- **RECORDS TO PROCESS**
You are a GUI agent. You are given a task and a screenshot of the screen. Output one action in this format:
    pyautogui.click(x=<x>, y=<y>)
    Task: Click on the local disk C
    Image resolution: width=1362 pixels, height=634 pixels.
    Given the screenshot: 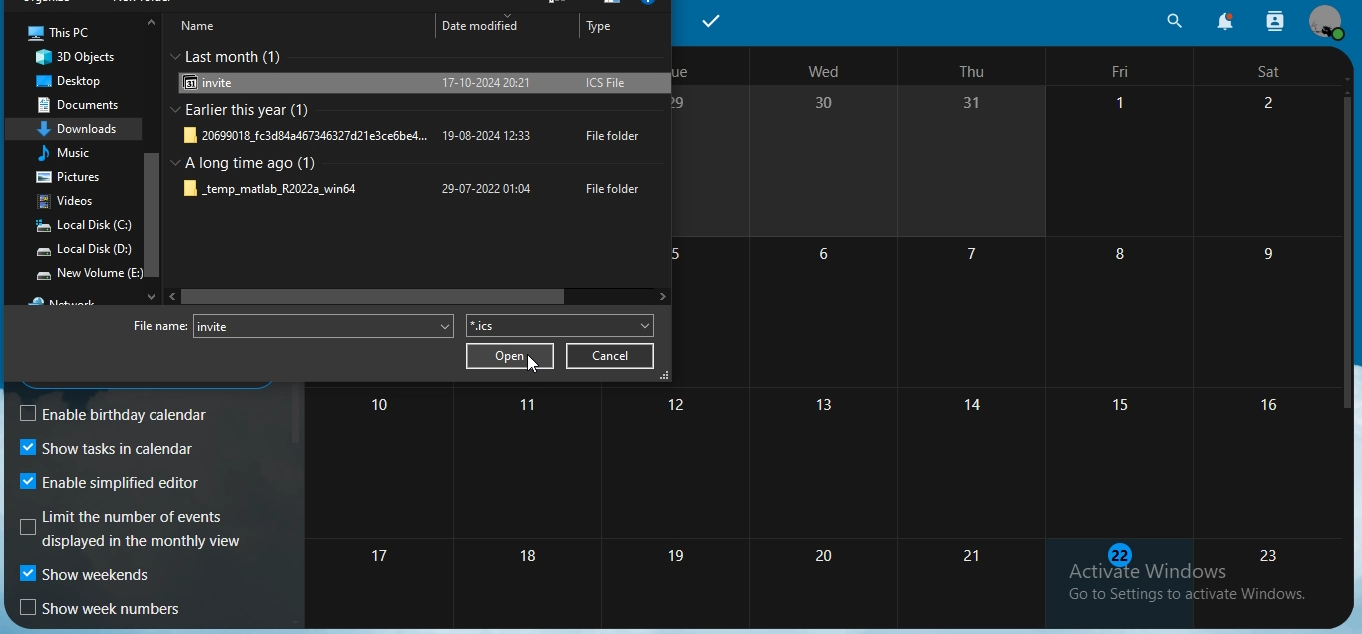 What is the action you would take?
    pyautogui.click(x=83, y=227)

- **WORK TO COMPLETE**
Please rewrite the data from its start up to and including the line with "Image resolution: width=1362", replacing "local disk C" with "local disk D" and leaving everything else unchanged. Give only those lines.

- **REPLY TO THE EXERCISE**
You are a GUI agent. You are given a task and a screenshot of the screen. Output one action in this format:
    pyautogui.click(x=<x>, y=<y>)
    Task: Click on the local disk D
    Image resolution: width=1362 pixels, height=634 pixels.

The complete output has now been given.